Anyway, I have now had a chance to catch up on it (listen HERE) and it is the most excruciating seven minutes imaginable. Sion Simon clearly hadn't briefed himself and was almost totally incoherent. It made David Lammy's interview on Today last week sound eloquent. Part of me puts it down to rank incompetence but there's another part of me that thinks they have given up caring. They know the game is up, so they don't see the point in putting in the hours.
Anyway, in case you can't listen to it, here's the transcript for your delight and delectation.
John Humphrys: That was Sue Rimmer ending Kim Catcheside’s report.
And with me is the Minister responsible, Siôn Simon. They’ve got a problem and it’s basically your fault isn’t it?
Siôn Simon: Well they, they have got a problem and I mean let me say I really do, I understand and I sympathise with the frustrations of colleges in this kind of position. There, there, there will be colleges who’ve invested money, who’ve borrowed money, even some that have started doing building works. And it’s, it’s right to say that the LSC has given in principle approval to seventy nine colleges which totals three billion pounds, would total nearly three billion pounds of Government money and that it’s clear that that level of expenditure can’t be funded in the current spending round.
And we’re quite clear, as Ministers quite clear, that that’s not acceptable. We, that we shouldn’t be in that position and that’s why we, we’ve appointed Sir Andrew Foster, the former Chief Executive of the Audit Commission to look in to how the LSC got in to this position, what we need to do immediately to get out of it and what we need to do in the medium term to make sure it doesn’t happen again.
JH: I’m a bit puzzled as to why you need this review led by Foster because your own man, Stephen Marston, was, was at the meetings of the Learning and Skills Council where these things were being discussed. I mean you know what’s been going on, you should have been kept informed.
SS: Well I think one of the problems, I mean we’ll have to, we’ll have to see the, the, the Foster review to know the detail of exactly, exactly what ...
JH: But wasn’t Mr Marston telling you what was going on directly …
SS: Well …
JH: … I mean he was at the, I’ve got the minutes in front of me and he was there.
SS: … well if, if you’ve got the minutes you’ll see that the, the minutes of LSC, LSC council meetings tend not over the course of the last year either to have referred to this at all or to have referred to it in very great detail. Only, only towards the end of last year, as far as I understand, was this being flagged up to the, to the LSC council.
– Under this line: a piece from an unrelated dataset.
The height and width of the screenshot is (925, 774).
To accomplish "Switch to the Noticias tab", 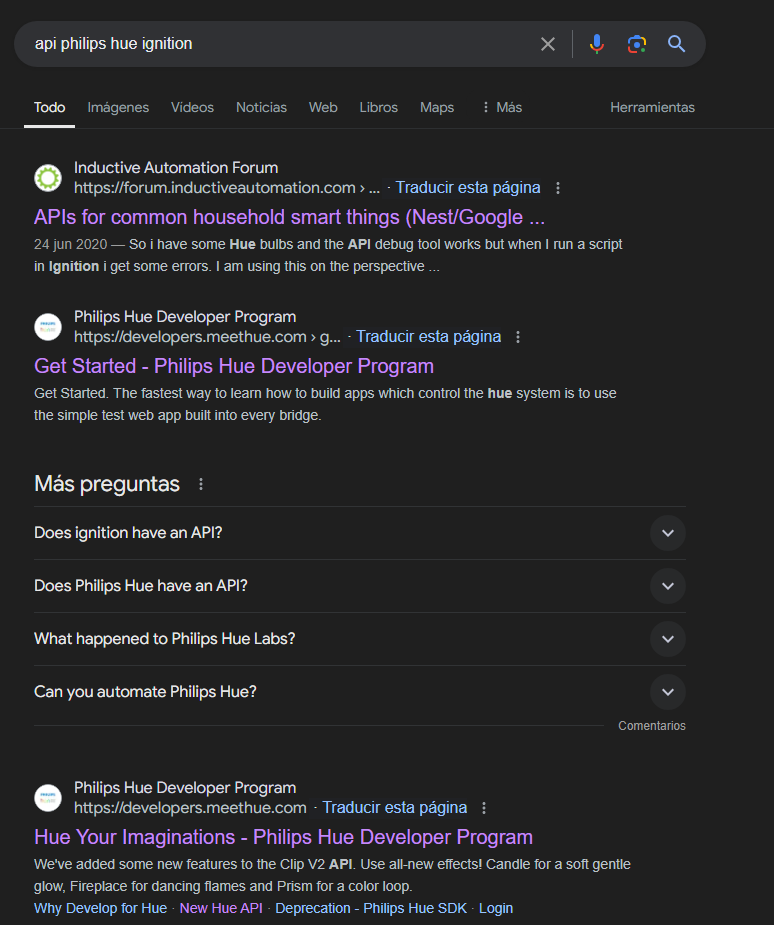I will (x=261, y=107).
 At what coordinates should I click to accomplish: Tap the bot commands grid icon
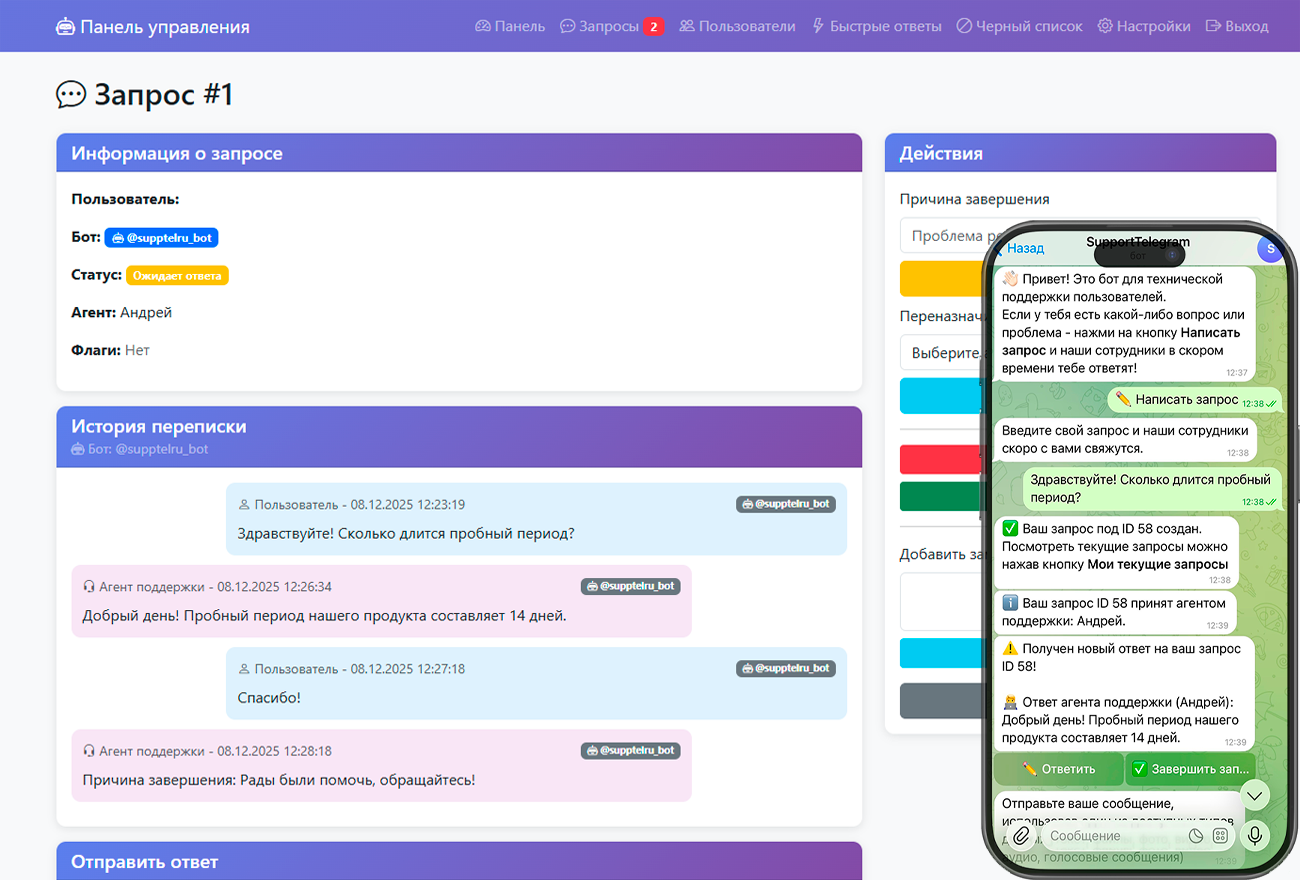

JH: Yeah and they accepted that mistakes had been made.
SS: And, and it’s clear that mistakes have been made and that’s why we’ve appointed Sir Andrew Foster to look in to what mistakes, why and how we make sure that they’re not making …
JH: Well I suppose the, the point I’m making is it’s odd that you don’t know what those mistakes were given that your own representative was at the meetings where those mistakes were acknowledged.
SS: Well I think the point I’m making is that it, I think the LSC itself doesn’t know how and what mistakes have been made and why and that’s why we’ve appointed an …
JH: Well that’s extraordinary, they wrote the letters to these people, I’ve got copies of some of the letters here that they wrote to these people.
SS: I mean, we should be clear that although there will be some colleges in the kind of difficulties that you’ve described in your packages that what we’re talking about is, is future expenditure. There’s an ongoing college building programme. There were two hundred and fifty odd colleges currently being built now as we speak …
JH: Oh indeed.
SS: … and, and none of that, no college in those circumstances is being stopped or slowed down or frozen.
JH: But there are these seventy nine colleges, as you well know, who are …
SS: There are.
JH: … in very serious trouble, some of them as you heard there, you, you heard Mr Booth at Barnsley College saying maybe we’re going to have to go bust, we’re technically insolvent.
SS: Yeah well that, that mustn’t happen and there, there will be some colleges like, but I mean it’s, I don’t want to go in to the details of individual college projects now, but Barnsley for instance is a very complicated multi phased project and it, and isn’t, by, by no means typical. All I’m saying is I don’t’ want the impression to be given that this is true for all seventy nine colleges, ‘cause it, ‘cause it will be nothing like the case, although most …
JH: Varying degrees of problems clearly, but some are in very serious trouble and that’s clear.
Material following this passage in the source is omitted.